The task calls for the line containing "You are a GUI" and all later lines, through the end of the entries below, to be set down exactly and without pictures.

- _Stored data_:
%%
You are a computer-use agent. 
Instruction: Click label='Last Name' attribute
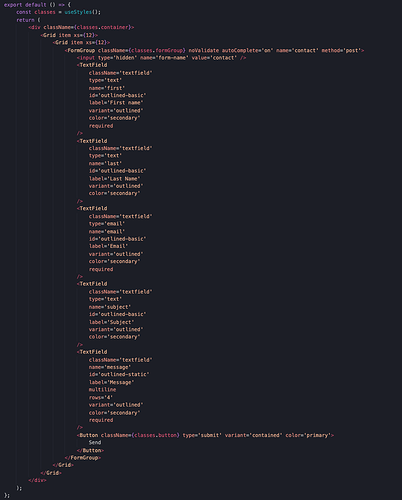tap(114, 179)
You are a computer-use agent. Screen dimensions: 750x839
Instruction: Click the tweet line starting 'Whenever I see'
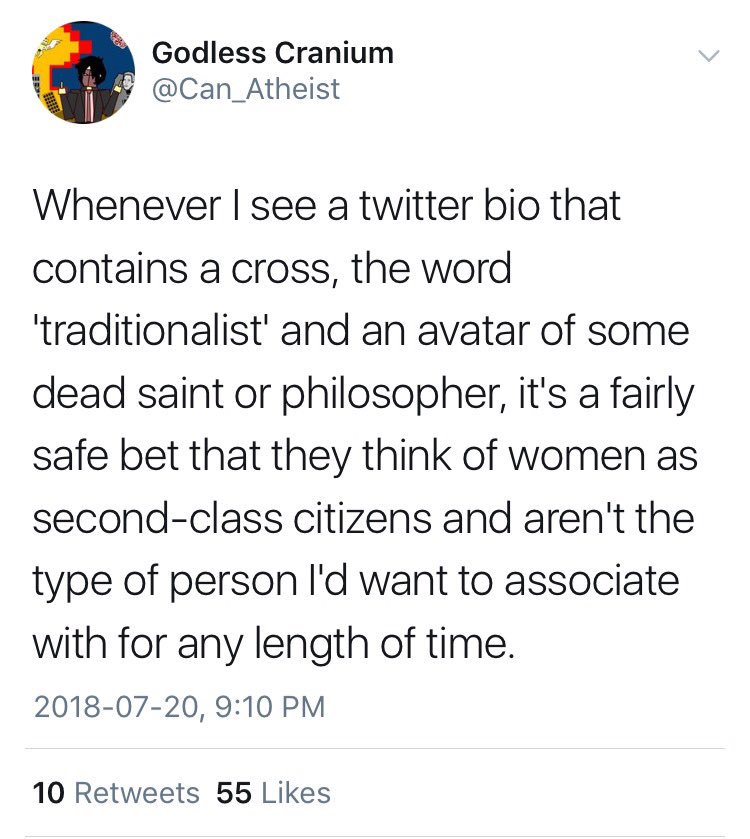tap(326, 205)
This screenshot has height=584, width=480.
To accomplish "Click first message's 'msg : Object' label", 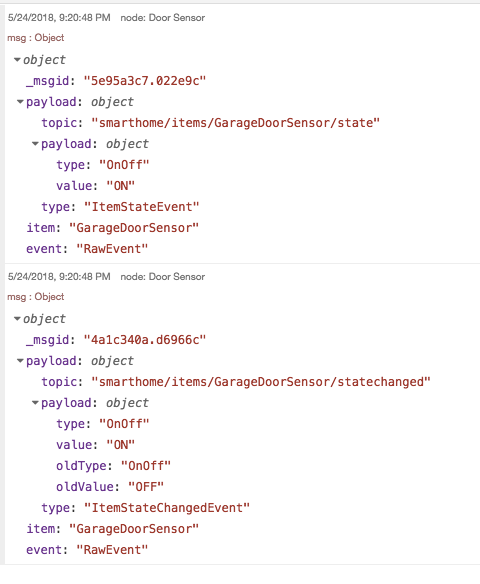I will tap(36, 38).
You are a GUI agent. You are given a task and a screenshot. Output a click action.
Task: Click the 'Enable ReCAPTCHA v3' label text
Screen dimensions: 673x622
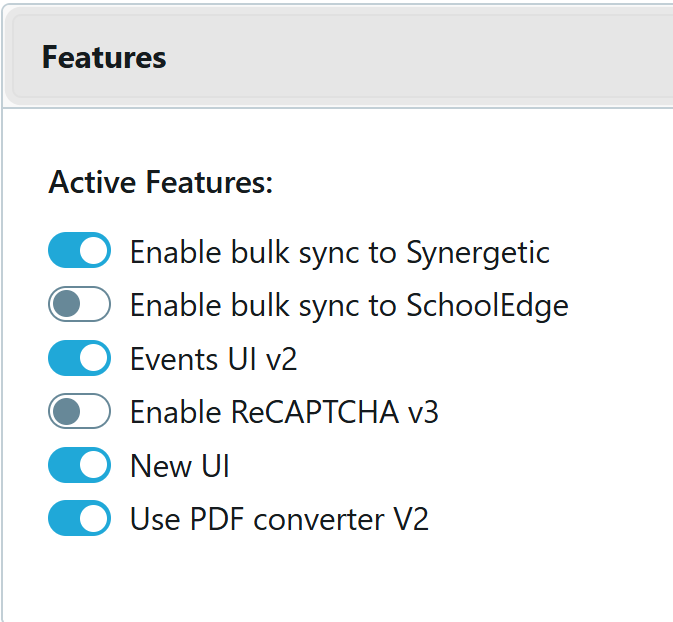click(284, 412)
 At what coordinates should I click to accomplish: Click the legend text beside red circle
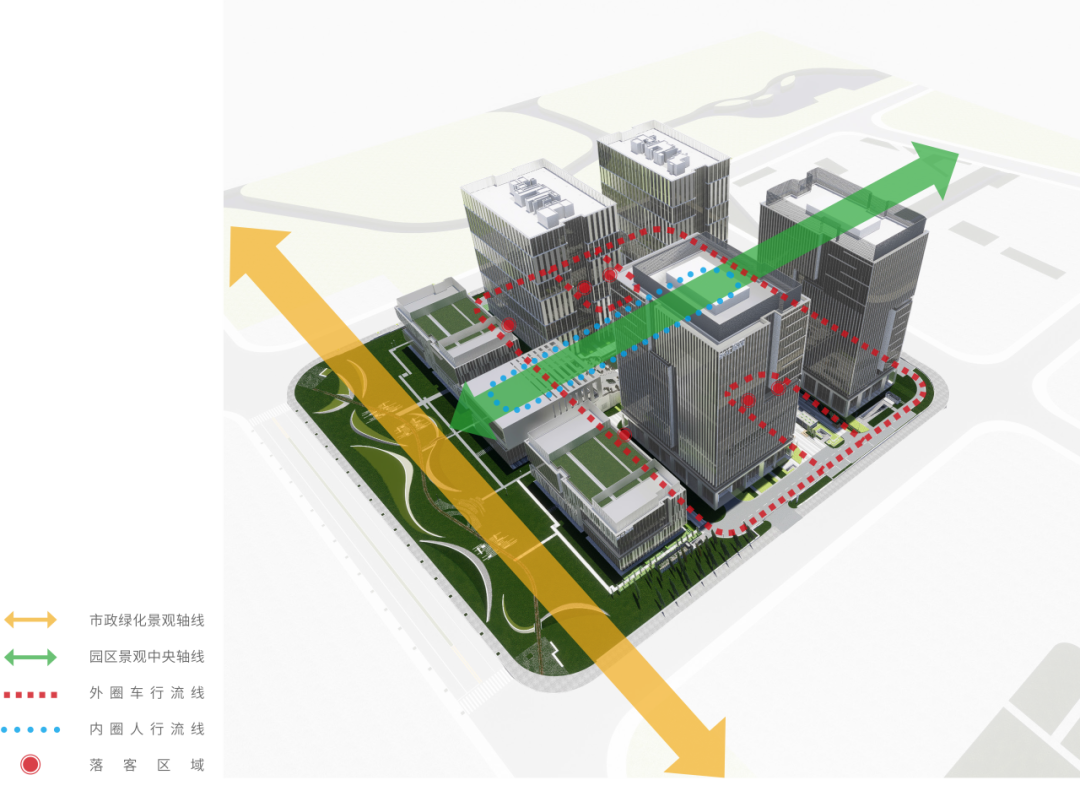click(x=147, y=765)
%%
- _Expected answer_:
You are a GUI agent. You are given a task and a screenshot. Output a click action.
Task: Click the 'Enable ReCAPTCHA v3' label text
Screen dimensions: 673x622
click(284, 412)
 At what coordinates should I click to accomplish: Click the legend text beside red circle
click(x=147, y=765)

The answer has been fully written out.